La Jolla Art Association History
The La Jolla Art Association was formed in 1918 when a small group of artists and art lovers met for tea at the home of Miss Ellen Scripps. One of the art lovers, Mrs. Eleanor B. Parkes, conceived of the idea of forming an art organization to show the works of the artists.
The group supported the idea and selected Mrs. Parkes as their president. At the request of Ms. Scripps, she served in that role as long as she could, for thirty years. Some of the founding members of the group are still famous artists, including Maurice Braun, Charles Fries, Alfred Mitchell, A. R. Valentien, Alice Klauber, and William Templeton Johnson, an architect. The first art exhibition was at the Woman's Club in La Jolla in 1919.
In 1921, a new library building was being built at Girard and Wall Street, designed by William Templeton Johnson and funded by the community and Miss Ellen Scripps. Mrs.
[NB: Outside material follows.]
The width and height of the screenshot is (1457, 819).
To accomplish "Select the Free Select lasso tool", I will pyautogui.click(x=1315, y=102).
Eleanor B. Parkes and the librarian, Miss Waddell, approached Miss Scripps with the idea of adding another room to the building to be used as an art gallery, and the idea was supported and realized. The La Jolla Art Association managed the gallery and exhibited their works, which added to the library's attractiveness to residents and visitors.
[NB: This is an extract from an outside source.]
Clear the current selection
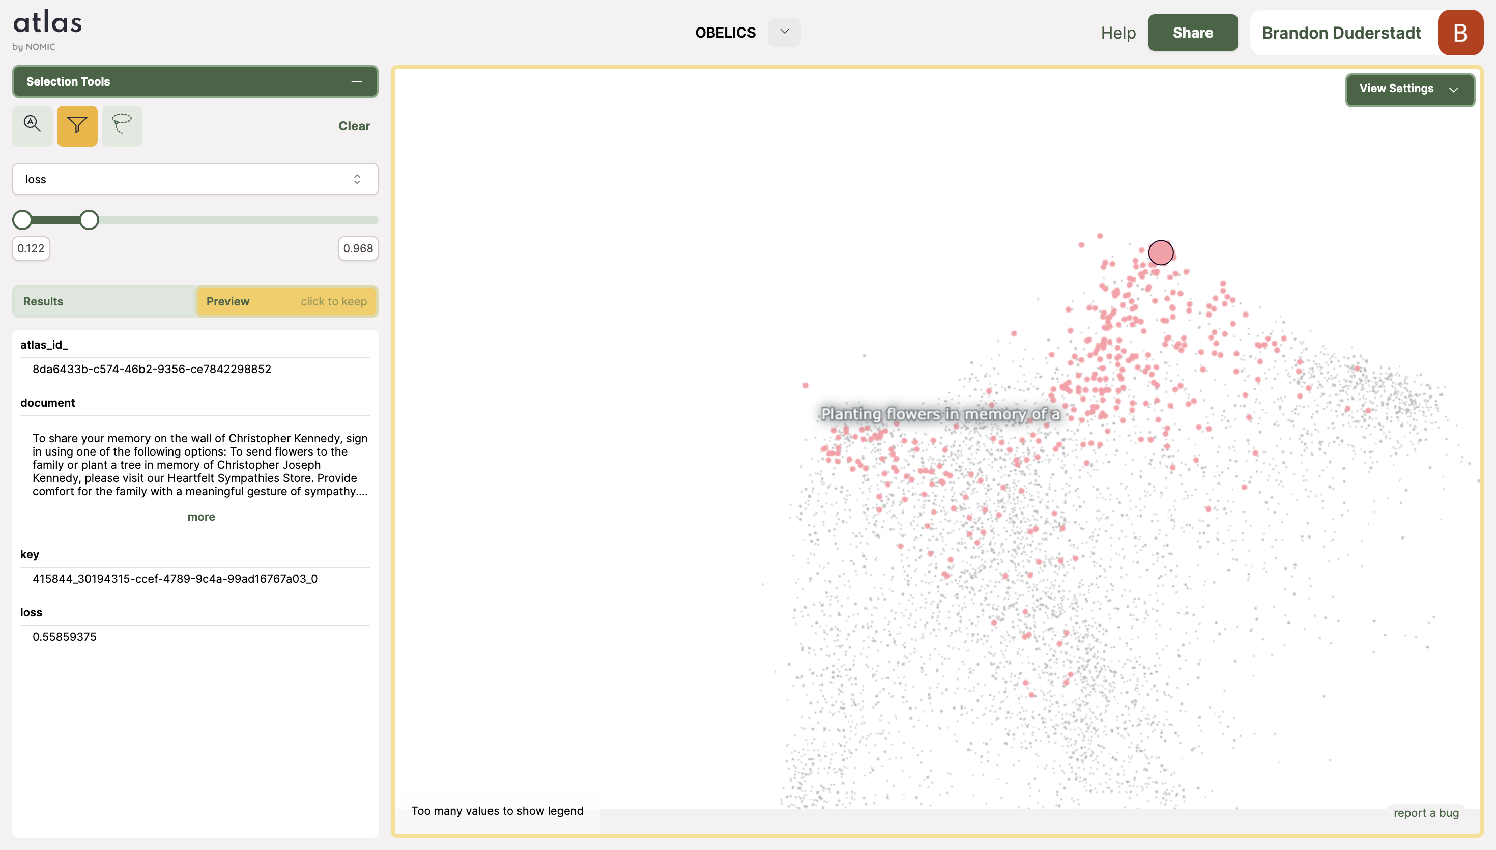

The La Jolla Art Association survived through the difficult times of the Great Depression and World War II. After the war, the community of La Jolla began to grow and needed a bigger library run by the San Diego City Library System instead of the private Library Association of La Jolla. To keep the City of San Diego from taking over the art gallery space for the library, in 1955 the La Jolla Art Association signed a 50-year lease with the Library Association of La Jolla at the rent of $1.00 a year.
By 1968, the library needed more space and wanted to buy the existing property to build a new library or find another site. The local community wanted to keep the old library at the same centrally-located site. The La Jolla Art Association agreed to move to the adjacent Parker Building, owned by the Library Association of La Jolla, to enable the public library to stay at the existing site and use the extra room. The La Jolla Art Association's lease for rooms in the adjacent building specified the same $1.00 rent and 2005 termination date as the old lease.
In February, 2002, Dottie Stanley, President of the La Jolla Art Association, approached the Athenaeum about the impending end of the lease. According to the Athenaeum's plans, they needed the space and were not legally obligated to renew the lease. They informed the La Jolla Art Association that it will have to relocate when the lease expires.
This situation precipated an immediate need for a five-year long-range plan that would evaluate the present position of the organization and determine its desired future position. In January 2005, under the leadership of Shandel Gamer, we moved to The Village Gallery at 7932 Ivanhoe Ave.
In 2007, realizing that we must leave the Ivanhoe location, LJAA President Rodger Heglar and his wife worked to find a place that would keep us in the Village. Fortunately, the Town Council offered LJAA space at their office on Herschel. In January 2008, we signed the lease with the Town Council for the LJAA Herschel gallery. We renovated the site including: hanging and lighting system installed, space refurbished and painted, storage added, etc. We were able to continue our monthly meetings and hold exhibitions. The site hosted our 90th birthday celebration in 2008, where we received an official Proclamation from Mayor of San Diego, Jerry Sanders,
Eventually, a much larger space for the gallery was located outside the Village at La Jolla Shores, 8100 Paseo del Ocaso, Suite B. After the appropriate renovations, the first exhibit opened on April 2, 2009. My presidency ended on December 4, 2009 and turned over to Kris De Young.
The La Jolla Shores gallery closed January, 2019. The Board of Directors voted to combine forces with the Allied Artists Association of San Diego. The new organization is called La Jolla Art Association and the new home is in the La Jolla Community Center.